Между супругами существовали обязанности по взаимному содержанию. Ни муж, ни жена не имели права оставить друг друга, если один из них был тяжело болен: «Если будет у жены тяжелый недуг, или слепота, или долгая болезнь, то ее нельзя оставить: также и жена не может оставить мужа» («Устав князя Ярослава»). Здесь, очевидно, речь идет не о формальном разводе, после которого супруг имел право вступать в новый брак, а лишь об оставлении супруга без помощи. Право решать внутрисемейные вопросы, касавшиеся отношений между мужем и женой, а также жены с окружавшим ее миром, как и право наказания за проступки, принадлежало мужу. «Устав князя Ярослава» преследует наказанием со стороны церковной власти только в тех случаях, когда мужчина оскорблял или бил чужую жену. Подобные же действия по отношению к собственной жене расценивались не как преступление, а как выполнение долга. Сельской общине, княжеским тиунам, церкви, органам городской администрации был подвластен только муж, но не жена. Правда, церковь обладала большой моральной властью через духовника-священника. Но митрополичьи и епископские служащие вмешивались в конфликты, где одной из сторон являлась женщина, только при заключении и расторжении брака.

Развод супругов в Древней Руси допускался. Ему предшествовало судебное разбирательство с привлечением свидетелей. В раннее время, по крайней мере в XI-XII вв., когда венчание в церкви не стало еще общераспространенным явлением, власти стремились сохранить не только церковный, «законный» брак, но и тот, в заключении которого церковь не принимала участия и который осуждала: «Если муж разойдется с женой по своей воле и будут они венчанные, то митрополиту 12 гривен, если невенчанные, митрополиту 6 гривен». Признавалось несколько причин для законного развода. Новгородские правила епископа Нифонта (1180-е годы) называют две из них: измену жены или физическую неспособность мужа к браку. Измена мужа не служила таким основанием и лишь наказывалась епитимьей. Допускался также развод с наложением епитимьи на три года, «если будет очень худо, так что муж не сможет жить с женой или жена с мужем», а также тогда, когда муж «начнет красть одежду жены или пропивать». Появление древнерусского цельного кодекса норм «распуста» (развода) относится ко второй половине XII - началу XIII века. Он вошел в Пространную редакцию «Устава князя Ярослава». В нем нашли место нормы развода только из-за проступка жены. Так, муж имел право оставить жену в случае ее прелюбодеяния, подтвержденного свидетелями (это рассматривалось в качестве морального ущерба мужу); в случае общения жены с чужими людьми вне дома без разрешения мужа, что являлось угрозой для ее (и, следовательно, его) чести; за ее покушение на жизнь мужа или соучастие в таком покушении (несообщение мужу о нем); при участии в ограблении мужа или соучастии в таком ограблении. Это нормы, известные в Византии.

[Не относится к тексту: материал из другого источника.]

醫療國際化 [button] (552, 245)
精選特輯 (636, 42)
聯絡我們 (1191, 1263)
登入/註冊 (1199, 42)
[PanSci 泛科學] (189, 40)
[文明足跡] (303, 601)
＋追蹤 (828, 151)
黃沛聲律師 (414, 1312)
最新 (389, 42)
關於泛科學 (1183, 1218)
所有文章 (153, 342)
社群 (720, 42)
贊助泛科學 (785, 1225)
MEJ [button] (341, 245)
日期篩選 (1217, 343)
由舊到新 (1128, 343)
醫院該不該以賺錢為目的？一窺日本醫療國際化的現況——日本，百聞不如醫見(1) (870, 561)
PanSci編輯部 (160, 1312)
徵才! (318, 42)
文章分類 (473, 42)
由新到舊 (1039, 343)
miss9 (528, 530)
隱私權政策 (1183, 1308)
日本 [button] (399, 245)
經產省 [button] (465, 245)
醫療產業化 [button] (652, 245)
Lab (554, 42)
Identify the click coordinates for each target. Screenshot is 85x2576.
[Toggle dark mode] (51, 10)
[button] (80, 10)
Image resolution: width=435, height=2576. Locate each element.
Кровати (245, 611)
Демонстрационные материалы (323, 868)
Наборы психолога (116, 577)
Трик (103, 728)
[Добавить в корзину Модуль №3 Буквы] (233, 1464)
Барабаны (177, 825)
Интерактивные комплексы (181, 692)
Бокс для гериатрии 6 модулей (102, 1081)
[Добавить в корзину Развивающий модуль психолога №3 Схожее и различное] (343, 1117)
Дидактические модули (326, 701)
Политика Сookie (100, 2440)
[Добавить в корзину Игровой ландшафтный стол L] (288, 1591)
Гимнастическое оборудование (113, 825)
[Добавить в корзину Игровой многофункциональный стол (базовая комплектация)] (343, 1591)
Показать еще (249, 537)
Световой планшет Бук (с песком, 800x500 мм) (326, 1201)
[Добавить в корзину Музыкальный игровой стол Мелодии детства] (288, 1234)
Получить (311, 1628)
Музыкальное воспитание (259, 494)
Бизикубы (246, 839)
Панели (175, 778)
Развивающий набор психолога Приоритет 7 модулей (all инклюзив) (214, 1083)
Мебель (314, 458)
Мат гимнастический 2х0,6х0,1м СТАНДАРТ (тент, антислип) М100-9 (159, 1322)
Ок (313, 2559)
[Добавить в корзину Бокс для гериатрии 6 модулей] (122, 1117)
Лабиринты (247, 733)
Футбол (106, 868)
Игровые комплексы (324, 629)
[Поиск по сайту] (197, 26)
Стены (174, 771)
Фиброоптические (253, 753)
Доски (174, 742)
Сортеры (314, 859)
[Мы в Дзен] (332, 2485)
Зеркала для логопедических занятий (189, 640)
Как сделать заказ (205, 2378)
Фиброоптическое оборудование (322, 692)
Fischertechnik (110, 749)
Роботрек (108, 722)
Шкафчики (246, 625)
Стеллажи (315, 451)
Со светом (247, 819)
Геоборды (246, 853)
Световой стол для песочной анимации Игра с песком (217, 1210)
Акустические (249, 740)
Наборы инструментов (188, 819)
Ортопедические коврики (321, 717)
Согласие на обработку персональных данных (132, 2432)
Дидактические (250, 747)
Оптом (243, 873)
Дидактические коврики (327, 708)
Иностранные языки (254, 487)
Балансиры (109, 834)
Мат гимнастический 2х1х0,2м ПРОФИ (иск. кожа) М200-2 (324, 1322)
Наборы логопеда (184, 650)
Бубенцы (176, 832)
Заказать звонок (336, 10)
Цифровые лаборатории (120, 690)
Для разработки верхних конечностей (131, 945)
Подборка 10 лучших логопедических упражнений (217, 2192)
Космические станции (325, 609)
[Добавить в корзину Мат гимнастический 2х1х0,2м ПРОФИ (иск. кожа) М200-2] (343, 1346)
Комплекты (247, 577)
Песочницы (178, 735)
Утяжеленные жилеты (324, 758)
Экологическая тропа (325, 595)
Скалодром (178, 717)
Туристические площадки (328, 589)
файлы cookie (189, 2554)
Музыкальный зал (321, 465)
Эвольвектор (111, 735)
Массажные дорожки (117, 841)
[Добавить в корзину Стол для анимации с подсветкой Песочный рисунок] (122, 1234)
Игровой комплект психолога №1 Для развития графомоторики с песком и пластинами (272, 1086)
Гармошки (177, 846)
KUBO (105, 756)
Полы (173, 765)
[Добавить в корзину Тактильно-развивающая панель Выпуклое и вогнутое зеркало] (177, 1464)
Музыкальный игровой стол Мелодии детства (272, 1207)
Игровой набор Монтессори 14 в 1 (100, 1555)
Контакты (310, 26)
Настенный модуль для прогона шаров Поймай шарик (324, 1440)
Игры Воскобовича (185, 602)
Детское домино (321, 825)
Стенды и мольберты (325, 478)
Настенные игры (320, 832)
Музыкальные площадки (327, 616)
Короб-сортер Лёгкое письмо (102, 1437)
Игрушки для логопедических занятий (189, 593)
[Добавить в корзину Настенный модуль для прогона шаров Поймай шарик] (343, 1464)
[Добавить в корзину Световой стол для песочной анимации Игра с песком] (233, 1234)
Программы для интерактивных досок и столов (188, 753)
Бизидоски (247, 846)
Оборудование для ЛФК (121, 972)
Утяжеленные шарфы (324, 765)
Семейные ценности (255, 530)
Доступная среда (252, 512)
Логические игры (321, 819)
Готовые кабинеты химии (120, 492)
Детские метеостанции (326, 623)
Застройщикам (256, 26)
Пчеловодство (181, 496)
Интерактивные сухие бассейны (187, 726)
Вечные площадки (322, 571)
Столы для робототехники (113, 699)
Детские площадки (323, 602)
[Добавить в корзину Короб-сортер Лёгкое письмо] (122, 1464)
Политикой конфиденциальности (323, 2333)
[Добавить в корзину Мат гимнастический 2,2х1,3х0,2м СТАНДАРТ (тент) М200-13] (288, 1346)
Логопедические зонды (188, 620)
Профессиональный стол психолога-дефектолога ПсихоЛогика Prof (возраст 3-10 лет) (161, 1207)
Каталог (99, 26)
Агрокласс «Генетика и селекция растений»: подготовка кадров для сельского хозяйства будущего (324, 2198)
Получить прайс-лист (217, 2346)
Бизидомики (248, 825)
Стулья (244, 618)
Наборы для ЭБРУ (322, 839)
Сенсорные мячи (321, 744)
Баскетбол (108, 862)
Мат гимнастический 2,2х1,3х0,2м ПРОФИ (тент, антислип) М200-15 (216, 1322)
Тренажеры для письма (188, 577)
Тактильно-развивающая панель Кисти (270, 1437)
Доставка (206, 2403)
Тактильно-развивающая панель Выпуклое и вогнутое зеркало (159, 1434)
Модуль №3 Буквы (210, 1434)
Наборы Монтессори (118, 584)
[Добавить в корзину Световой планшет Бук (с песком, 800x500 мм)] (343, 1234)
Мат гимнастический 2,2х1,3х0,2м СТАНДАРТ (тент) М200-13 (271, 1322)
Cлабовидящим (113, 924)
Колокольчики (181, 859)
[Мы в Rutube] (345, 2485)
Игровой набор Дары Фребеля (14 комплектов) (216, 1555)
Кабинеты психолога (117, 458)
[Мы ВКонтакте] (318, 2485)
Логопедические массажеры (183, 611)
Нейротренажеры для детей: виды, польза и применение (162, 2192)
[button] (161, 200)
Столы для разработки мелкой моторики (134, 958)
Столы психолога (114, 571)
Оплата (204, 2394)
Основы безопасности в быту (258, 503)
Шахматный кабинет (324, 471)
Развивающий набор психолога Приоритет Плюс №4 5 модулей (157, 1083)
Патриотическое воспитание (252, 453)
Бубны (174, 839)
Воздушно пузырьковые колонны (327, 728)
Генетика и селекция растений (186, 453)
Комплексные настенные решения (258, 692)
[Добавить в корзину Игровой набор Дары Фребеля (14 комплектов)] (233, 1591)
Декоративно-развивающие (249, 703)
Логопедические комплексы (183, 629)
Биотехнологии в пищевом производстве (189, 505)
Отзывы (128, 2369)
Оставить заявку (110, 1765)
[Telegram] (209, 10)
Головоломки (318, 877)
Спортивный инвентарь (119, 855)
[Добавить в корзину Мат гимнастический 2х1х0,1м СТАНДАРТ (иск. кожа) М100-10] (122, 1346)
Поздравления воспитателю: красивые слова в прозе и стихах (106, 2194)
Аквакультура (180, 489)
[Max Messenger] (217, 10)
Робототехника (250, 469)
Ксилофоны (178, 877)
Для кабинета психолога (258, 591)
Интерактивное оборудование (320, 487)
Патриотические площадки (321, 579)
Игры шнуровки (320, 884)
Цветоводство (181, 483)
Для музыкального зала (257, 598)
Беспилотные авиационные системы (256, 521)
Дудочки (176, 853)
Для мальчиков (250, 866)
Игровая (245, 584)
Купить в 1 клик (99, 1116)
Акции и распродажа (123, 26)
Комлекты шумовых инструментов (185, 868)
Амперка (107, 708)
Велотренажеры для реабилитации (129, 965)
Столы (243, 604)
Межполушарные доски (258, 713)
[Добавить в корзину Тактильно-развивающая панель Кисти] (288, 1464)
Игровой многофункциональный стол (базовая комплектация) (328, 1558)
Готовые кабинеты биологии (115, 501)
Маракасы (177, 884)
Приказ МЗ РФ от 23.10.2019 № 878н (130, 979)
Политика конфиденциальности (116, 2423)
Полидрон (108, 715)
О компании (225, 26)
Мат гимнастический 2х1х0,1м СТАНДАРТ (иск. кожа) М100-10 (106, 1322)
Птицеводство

Что касается развода по вине мужа, то, судя по более поздним записям, жена могла уйти от мужа в том случае, если он клеветнически обвинял ее в измене, то есть не мог доказать того свидетельскими показаниями. Покушение мужа на жизнь жены также служило основанием для развода. Как же поступали при самовольном расторжении брака и заключении нового, не утвержденного властью? В этом случае второй брак считался недействительным. А судьба первого брака зависела от того, кто именно являлся активной стороной в его расторжении: муж, взявший вторую жену, был обязан вернуться к первой и уплатить штраф митрополиту; самый факт оставления мужем жены не был законным основанием для развода. Размер штрафа зависел от социального положения семьи. Кроме штрафа, по архаичным нормам XI в. боярин был обязан возместить жене большую сумму «за срам» (за оскорбление). Если уходила к другому жена, то ответственным за это нарушение считалась не она (ибо не была достаточно правомочна), а ее новый муж. Именно он платил митрополиту «продажу» (штраф). Назад, к первому мужу, такая женщина не возвращалась: это был как раз случай законного развода по ее вине. Ее передавали в дом церковный. Статьи «Устава князя Ярослава» не говорят о правах бывших мужей в результате наведения «порядка», но оба (второй - после епитимьи), по-видимому, могли вступать в новые церковные браки. Что касается детей, то в памятниках того времени нет сведений о том, что при решении вопросов о разводе принимались во внимание их интересы.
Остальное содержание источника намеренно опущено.